Bush is awful busy wrapping himself in the “leadership” he showed following 9/11, and doing his level best to make it look like his administration was caught flat-footed by the ineptness of the Clinton folks.
Trouble is, it’s just not true:
Richard Clarke was Director of Counter-Terrorism in the National Security Council [under Clinton]. He has since left. Clarke urgently tried to draw the attention of the Bush administration to the threat of al Qaeda. Richard Clarke was panicked about the alarms he was hearing regarding potential attacks. Clarke is at the center of what has since become a burning controversy: What happened on August 6, 2001? It was on this day that George W. Bush received his last, and one of the few, briefings on terrorism. According to reports, the briefing stated bluntly that Osama bin Laden intended to attack America soon, and contained the word “hijacking.” Bush responded to the warning by heading to Texas for a month-long vacation. It is this briefing that the Bush administration has refused to divulge to the committee investigating the attacks.
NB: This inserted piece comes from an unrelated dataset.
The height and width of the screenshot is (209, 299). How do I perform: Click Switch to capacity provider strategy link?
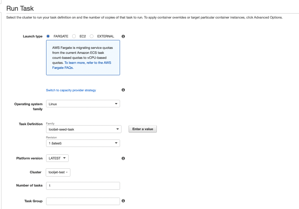(x=71, y=90)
There was not a single Republican member of Congress who ever raised a single question or put a query to the Clinton National Security Council about its efforts against terrorism before the attacks. When the Clinton team left office, their National Security group conducted three extensive briefings of the incoming Bush people. The attitude of the Bush people was, essentially, dismissive, that it was a “Clinton thing.” Condoleezza Rice has admitted that the massive file on al Qaeda and bin Laden left for her by outgoing National Security Advisor Sandy Berger went completely unread until the attacks had taken place. This happened despite the fact that Berger told her during one such briefing, “I believe that the Bush Administration will spend more time on terrorism generally, and on al-Qaeda specifically, than any other subject.”
Now, I’d like to see the source for the August 6 anecdote, but the balance — that the outgoing terrorism czar warned Bush’s people in January, and that warning went unheeded — isn’t even contested by Bush’s own administration. THAT is what Kerry should be saying to Rove’s ads about Bush’s 9/11 “leadership.”